- PAGE
— BEGIN —

Toccata in E minor, BWV 914 Johann Sebastian Bach

Bach’s set of seven Toccatas for keyboard date from 1707-11, just prior to and during the first years of his post in Weimar. During these formative years he experimented with a wide variety of compositional models. Overall, these early toccatas lack the profound expression and technical mastery of Bach’s later music and are thus some of the least performed of his works. All too often, they come off as improvisatory and mere virtuosic pieces for keyboard. Nevertheless, they show the steady growth of one of music’s greatest geniuses.

The Toccata in E minor, BWV 914 is one of Bach’s least known works for keyboard. Most likely composed in either 1707 or 1708, it nevertheless portrays Bach’s developing composition style. The brief opening section of the toccata bears an inconspicuous resemblance to Bach’s later organ works, particularly with the octave leap that occurs repeatedly in the left hand. Furthermore, retrograding chords of the sixth with off-beats in the right hand might remind some listeners of a similar passage in the famous Toccata and Fugue in D minor. A fugato section follows with a lively rhythmic figure predominating. This section does not venture far from the E minor tonality, though its strictness of counterpoint causes it to stand out among the other early toccatas.

— END —

- AIM A
Reproduce verbatim the passage of the Bach toccata text, everything from "The Toccata in" down to "other early toccatas.".

- SOURCE DATA
— BEGIN —

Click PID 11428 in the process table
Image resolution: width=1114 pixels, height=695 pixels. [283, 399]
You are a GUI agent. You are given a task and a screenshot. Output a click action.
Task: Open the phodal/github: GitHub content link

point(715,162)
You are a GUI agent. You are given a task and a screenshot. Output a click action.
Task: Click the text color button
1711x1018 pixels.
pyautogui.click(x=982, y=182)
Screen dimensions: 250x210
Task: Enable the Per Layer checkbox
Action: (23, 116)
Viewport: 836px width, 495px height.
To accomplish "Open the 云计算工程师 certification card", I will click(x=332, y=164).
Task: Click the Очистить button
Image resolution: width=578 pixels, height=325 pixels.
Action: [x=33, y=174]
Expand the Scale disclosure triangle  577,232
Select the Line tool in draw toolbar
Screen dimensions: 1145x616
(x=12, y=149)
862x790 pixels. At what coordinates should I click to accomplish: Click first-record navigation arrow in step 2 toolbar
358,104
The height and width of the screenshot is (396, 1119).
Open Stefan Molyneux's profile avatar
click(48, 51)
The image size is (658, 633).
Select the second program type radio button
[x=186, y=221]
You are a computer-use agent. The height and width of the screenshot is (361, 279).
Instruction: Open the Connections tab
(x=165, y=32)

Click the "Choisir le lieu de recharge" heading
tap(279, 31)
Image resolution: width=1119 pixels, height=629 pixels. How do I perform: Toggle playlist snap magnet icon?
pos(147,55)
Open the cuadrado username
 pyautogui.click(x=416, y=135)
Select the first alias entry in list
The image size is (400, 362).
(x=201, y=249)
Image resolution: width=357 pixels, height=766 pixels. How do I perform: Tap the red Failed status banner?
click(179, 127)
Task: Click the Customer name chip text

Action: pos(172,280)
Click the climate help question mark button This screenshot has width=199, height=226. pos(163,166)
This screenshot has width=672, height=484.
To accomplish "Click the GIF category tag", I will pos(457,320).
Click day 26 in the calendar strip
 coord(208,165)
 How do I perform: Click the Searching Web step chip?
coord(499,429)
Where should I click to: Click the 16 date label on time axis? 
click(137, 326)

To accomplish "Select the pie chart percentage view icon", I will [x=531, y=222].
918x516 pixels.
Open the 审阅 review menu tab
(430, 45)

— END —

- AIM B
Render the entries as a numbered list, everything from the line containing "862x790 pixels. At" down to the line containing "pos(147,55)", with blank lines omitted.

- WORKED ANSWER A
The Toccata in E minor, BWV 914 is one of Bach’s least known works for keyboard. Most likely composed in either 1707 or 1708, it nevertheless portrays Bach’s developing composition style. The brief opening section of the toccata bears an inconspicuous resemblance to Bach’s later organ works, particularly with the octave leap that occurs repeatedly in the left hand. Furthermore, retrograding chords of the sixth with off-beats in the right hand might remind some listeners of a similar passage in the famous Toccata and Fugue in D minor. A fugato section follows with a lively rhythmic figure predominating. This section does not venture far from the E minor tonality, though its strictness of counterpoint causes it to stand out among the other early toccatas.

- WORKED ANSWER B
1. 862x790 pixels. At what coordinates should I click to accomplish: Click first-record navigation arrow in step 2 toolbar
2. 358,104
3. The height and width of the screenshot is (396, 1119).
4. Open Stefan Molyneux's profile avatar
5. click(48, 51)
6. The image size is (658, 633).
7. Select the second program type radio button
8. [x=186, y=221]
9. You are a computer-use agent. The height and width of the screenshot is (361, 279).
10. Instruction: Open the Connections tab
11. (x=165, y=32)
12. Click the "Choisir le lieu de recharge" heading
13. tap(279, 31)
14. Image resolution: width=1119 pixels, height=629 pixels. How do I perform: Toggle playlist snap magnet icon?
15. pos(147,55)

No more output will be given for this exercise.